» Extract to read
######

“There will be no nature without justice. Nature and justice, contested discursive objects embodied in the material world, will become extinct or survive together.”

– Donna Haraway (1992, 311), “The Promises of Monsters: A Regenerative Politics for Inappropriate/d Others.”

“Instead of pointing to those ‘without’ and citing injustice, we might imagine how we are intimately tied to broader conceptions of human and planetary life and which demonstrate our common and difficult histories of encounter.”

– Katherine McKittrick (2011, 960), “On Plantations, Prisons, and a Black Sense of Place.”

What are the politics of developing just and anti-racist food, agricultural, and environmental systems? To answer this question, my recent research explores how uneven geographies and political ecologies shape and are shaped by racialized discourses of food, agriculture, and the environment in the United States. As a scholar-activist, I have collaborated directly with communities and grassroots groups that are working to advance social and environmental justice, engender a critical understanding of food and food access, and struggle against a racially organized state. Through these engagements, I (co-)develop critical scholarship on issues such as power, voice, and relationality. I additionally explore opportunities for university-community partnerships to engage in processes of ‘co-experimentation’ (following Gibson-Graham and Carolan). Co-experimentation in my research includes alternatives modes of growing, sharing, and eating food. It also includes critical, reflective conversations and co-authorships with academic and community partners that may open up paths to more ‘just’ naturalcultural relations. In these collaborations, I have explored how everyday experience, radical vulnerability, emotion/affect, the body, collective resistance, and relational life constitute co-experimental modes of social transformation.

######

» Supplied material

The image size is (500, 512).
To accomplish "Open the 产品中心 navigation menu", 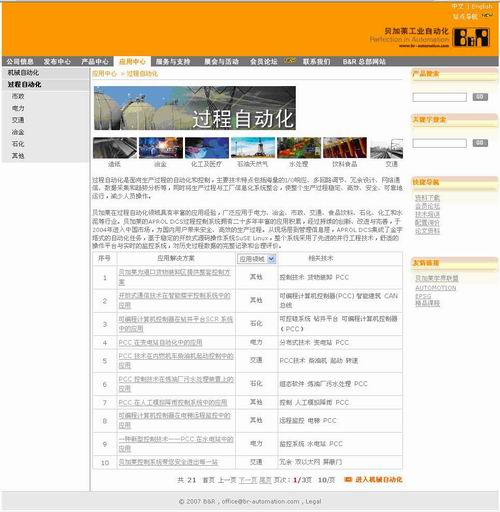I will point(95,61).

######

» Tasks to carry out
**A.** Can you render this sentence from the research statement on food justice into Spanish: "Through these engagements, I (co-)develop critical scholarship on issues such as power, voice, and relationality."
**B.** Answer these questions using the research statement on food justice:
(i) What year is given for the Haraway quotation?
(ii) Whom does the author follow in using the term ‘co-experimentation’?
(iii) In which country does the research examine racialized discourses of food, agriculture, and the environment?
**C.** Will you carry on the research statement on food justice, starting after its final sentence?

» Answers to the exercise
**A.** A través de estos compromisos, (co)desarrollo una producción académica crítica sobre cuestiones como el poder, la voz y la relacionalidad.

**B.**
(i) 1992
(ii) Gibson-Graham and Carolan
(iii) The United States

**C.**
Focus areas

Assistant Professor of Geography, Colorado State University

Prison Agriculture Lab
I am co-director of the CSU Prison Agricultural Lab, along with Dr. Joshua Sbicca, faculty in the CSU Department of Sociology. Our lab has produced a first-of-its-kind nationwide study on food and agricultural activities within US prisons. Our efforts have been three-fold: 1. compiling and analyzing a nationwide dataset of food and agricultural activities at prisons, 2. contextualizing the development and expansion of agricultural activities since Reconstruction through the lens of racial capitalism, and 3. mapping prison agriculture to understand and show its embeddedness in carceral conditions that transcend and connect individual agricultural sites. In framing this research as abolition praxis, not only are we interested in understanding how present-day practices of prison agriculture are implicated in the racial capitalist project of prison expansion, we are also looking for ways in which prison agriculture counteracts and contests carcerality—and might work toward the elimination of prisons. Beyond our core research activities, the Prison Agriculture lab has collaborated with the CSU Geospatial Centroid to map prison agriculture, census, environmental, and related socio-spatial data.

Participatory Action Research Project in Dubuque, Iowa
I am engaged in a long-term collaboration with Dubuque community activist Lynn Sutton. Together, our scholar-activist/activist-scholar partnership seeks to advance racial, environmental, and food justice in Dubuque, Iowa. Starting with the understanding that racial injustices in food, housing, land, or otherwise cannot be solved in isolation, we have identified the political ecological issues, questions, and outcomes facing communities of color in Dubuque and are using PAR to support community organizing and activism efforts. Our academic work thus far has focused on community gardening and food justice, low-income rental housing and environmental justice, and more broadly Black women's well-being and placemaking in the city.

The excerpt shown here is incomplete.